===== Material provided

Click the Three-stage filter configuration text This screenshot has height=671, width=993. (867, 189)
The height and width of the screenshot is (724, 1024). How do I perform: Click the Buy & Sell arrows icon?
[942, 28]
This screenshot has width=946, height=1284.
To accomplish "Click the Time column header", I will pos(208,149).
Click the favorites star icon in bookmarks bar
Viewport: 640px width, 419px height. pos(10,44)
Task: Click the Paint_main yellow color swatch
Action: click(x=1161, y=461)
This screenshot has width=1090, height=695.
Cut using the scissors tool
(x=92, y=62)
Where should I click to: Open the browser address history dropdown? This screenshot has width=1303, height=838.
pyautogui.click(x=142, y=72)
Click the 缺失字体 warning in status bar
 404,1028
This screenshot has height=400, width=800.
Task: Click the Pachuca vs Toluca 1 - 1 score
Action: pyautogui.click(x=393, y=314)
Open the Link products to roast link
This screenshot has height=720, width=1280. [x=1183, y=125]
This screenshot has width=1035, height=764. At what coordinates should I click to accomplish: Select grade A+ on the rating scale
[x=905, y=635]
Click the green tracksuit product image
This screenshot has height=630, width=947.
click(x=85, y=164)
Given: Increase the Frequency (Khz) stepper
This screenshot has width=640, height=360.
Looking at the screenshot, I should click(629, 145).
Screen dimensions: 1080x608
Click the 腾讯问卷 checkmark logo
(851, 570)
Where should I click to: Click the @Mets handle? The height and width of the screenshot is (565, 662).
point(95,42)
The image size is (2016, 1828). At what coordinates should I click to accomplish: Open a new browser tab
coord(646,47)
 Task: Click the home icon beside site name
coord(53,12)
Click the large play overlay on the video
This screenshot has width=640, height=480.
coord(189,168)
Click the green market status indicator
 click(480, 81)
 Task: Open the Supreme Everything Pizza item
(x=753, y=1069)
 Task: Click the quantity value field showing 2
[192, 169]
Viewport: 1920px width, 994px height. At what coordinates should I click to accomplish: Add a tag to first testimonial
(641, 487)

==========

## Given exercise
Rewrite the records above with every "icon" swapped for "symbol", keeping everything else the same.

## Output below
Click the Three-stage filter configuration text This screenshot has height=671, width=993. (867, 189)
The height and width of the screenshot is (724, 1024). How do I perform: Click the Buy & Sell arrows symbol?
[942, 28]
This screenshot has width=946, height=1284.
To accomplish "Click the Time column header", I will pos(208,149).
Click the favorites star symbol in bookmarks bar
Viewport: 640px width, 419px height. pos(10,44)
Task: Click the Paint_main yellow color swatch
Action: click(x=1161, y=461)
This screenshot has width=1090, height=695.
Cut using the scissors tool
(x=92, y=62)
Where should I click to: Open the browser address history dropdown? This screenshot has width=1303, height=838.
pyautogui.click(x=142, y=72)
Click the 缺失字体 warning in status bar
 404,1028
This screenshot has height=400, width=800.
Task: Click the Pachuca vs Toluca 1 - 1 score
Action: pyautogui.click(x=393, y=314)
Open the Link products to roast link
This screenshot has height=720, width=1280. [x=1183, y=125]
This screenshot has width=1035, height=764. At what coordinates should I click to accomplish: Select grade A+ on the rating scale
[x=905, y=635]
Click the green tracksuit product image
This screenshot has height=630, width=947.
click(x=85, y=164)
Given: Increase the Frequency (Khz) stepper
This screenshot has width=640, height=360.
Looking at the screenshot, I should click(629, 145).
Screen dimensions: 1080x608
Click the 腾讯问卷 checkmark logo
(851, 570)
Where should I click to: Click the @Mets handle? The height and width of the screenshot is (565, 662).
point(95,42)
The image size is (2016, 1828). At what coordinates should I click to accomplish: Open a new browser tab
coord(646,47)
 Task: Click the home symbol beside site name
coord(53,12)
Click the large play overlay on the video
This screenshot has width=640, height=480.
coord(189,168)
Click the green market status indicator
 click(480, 81)
 Task: Open the Supreme Everything Pizza item
(x=753, y=1069)
 Task: Click the quantity value field showing 2
[192, 169]
Viewport: 1920px width, 994px height. At what coordinates should I click to accomplish: Add a tag to first testimonial
(641, 487)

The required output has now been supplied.